"If anyone will not acknowledge the force of reason, he must needs have recourse to authority. Michael Maier (Herm. Mus. II. 223)” --Whitall N. Perry, Huston Smith, Marco Pallis, The Spiritual Ascent: A Compendium of the World's Wisdom, 2008

So, is Maier saying such a person must have access to authority for justice or referred to authorities for correction? Also, is the authority referred to academic or legal?


  • As far as I can tell, the problem is from eons ago and it remains unsolved. It's an exasperating side to childhood that persists through adulthood and well into dotage ...
    – Hudjefa
    Commented Aug 19, 2023 at 4:47

1 Answer 1


Michael Maier b 1568, would likely be talking in the context of religious ideas, which must rely on authorities rather than reason.

Authority just means being respected as someone with a position of power and knowing within some context. Etymology is from "book or quotation that settles an argument, passage from Scripture", same root as 'author', one who writes.

I don't understand why you would relate the passage to justice or correction. It is clearly about sources of knowledge.

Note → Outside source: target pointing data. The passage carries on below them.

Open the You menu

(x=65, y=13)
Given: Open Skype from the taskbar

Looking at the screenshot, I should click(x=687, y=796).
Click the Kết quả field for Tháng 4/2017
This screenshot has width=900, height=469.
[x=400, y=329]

  • Other cultures give equal (or at least more balanced) weight to the foundations of epistemology. See pramana where different authors count these differently. But 3 are almost always counted: (a) direct perception (b) indirect viz inference or logic (c) authority, often called testimony of the sages/Vedas etc
    – Rushi
    Commented Jul 20, 2023 at 4:18
  • @CriglCragl Are you saying or would it would be fair to interpet MM as meaning that regarding an issue that one believes defies "reason" that one "must" refer to religious/spiritual/paradoxical knowledge authorities? Commented Jul 20, 2023 at 15:41
  • The quote is clearly critical of people who "will not acknowledge the force of reason." Maier is criticizing those who appeal to authority, and conversely praising those who appeal to reason.